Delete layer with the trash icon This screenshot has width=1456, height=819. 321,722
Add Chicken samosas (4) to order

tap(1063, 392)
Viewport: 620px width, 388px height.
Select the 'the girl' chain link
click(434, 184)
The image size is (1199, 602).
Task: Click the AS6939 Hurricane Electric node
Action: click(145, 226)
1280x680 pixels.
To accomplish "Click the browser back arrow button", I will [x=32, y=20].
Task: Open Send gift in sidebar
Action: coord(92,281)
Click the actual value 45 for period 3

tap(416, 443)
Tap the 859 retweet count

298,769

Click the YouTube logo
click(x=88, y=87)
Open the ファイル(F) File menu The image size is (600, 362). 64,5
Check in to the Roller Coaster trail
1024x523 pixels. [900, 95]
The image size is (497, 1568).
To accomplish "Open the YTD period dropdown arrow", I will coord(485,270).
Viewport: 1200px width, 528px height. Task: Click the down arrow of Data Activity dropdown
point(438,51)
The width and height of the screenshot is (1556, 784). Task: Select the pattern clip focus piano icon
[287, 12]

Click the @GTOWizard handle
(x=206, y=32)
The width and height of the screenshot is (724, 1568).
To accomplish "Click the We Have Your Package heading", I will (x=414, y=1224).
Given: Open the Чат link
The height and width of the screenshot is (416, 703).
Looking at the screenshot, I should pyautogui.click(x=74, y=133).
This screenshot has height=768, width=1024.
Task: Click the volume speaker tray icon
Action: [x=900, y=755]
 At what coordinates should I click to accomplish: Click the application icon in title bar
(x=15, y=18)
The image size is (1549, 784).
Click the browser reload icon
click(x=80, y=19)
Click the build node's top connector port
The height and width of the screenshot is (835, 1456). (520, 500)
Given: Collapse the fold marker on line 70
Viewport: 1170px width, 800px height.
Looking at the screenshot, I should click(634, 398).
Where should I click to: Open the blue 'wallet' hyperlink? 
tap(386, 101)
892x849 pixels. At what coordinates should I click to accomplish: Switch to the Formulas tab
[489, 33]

********

*AIM*
Transcribe the stretch of material from the line containing "Viewport: 1200px width, 528px" through the end of the material, reproducing every line exactly.

*EXPECTED OUTPUT*
Viewport: 1200px width, 528px height. Task: Click the down arrow of Data Activity dropdown
point(438,51)
The width and height of the screenshot is (1556, 784). Task: Select the pattern clip focus piano icon
[287, 12]

Click the @GTOWizard handle
(x=206, y=32)
The width and height of the screenshot is (724, 1568).
To accomplish "Click the We Have Your Package heading", I will (x=414, y=1224).
Given: Open the Чат link
The height and width of the screenshot is (416, 703).
Looking at the screenshot, I should pyautogui.click(x=74, y=133).
This screenshot has height=768, width=1024.
Task: Click the volume speaker tray icon
Action: [x=900, y=755]
 At what coordinates should I click to accomplish: Click the application icon in title bar
(x=15, y=18)
The image size is (1549, 784).
Click the browser reload icon
click(x=80, y=19)
Click the build node's top connector port
The height and width of the screenshot is (835, 1456). (520, 500)
Given: Collapse the fold marker on line 70
Viewport: 1170px width, 800px height.
Looking at the screenshot, I should click(634, 398).
Where should I click to: Open the blue 'wallet' hyperlink? 
tap(386, 101)
892x849 pixels. At what coordinates should I click to accomplish: Switch to the Formulas tab
[489, 33]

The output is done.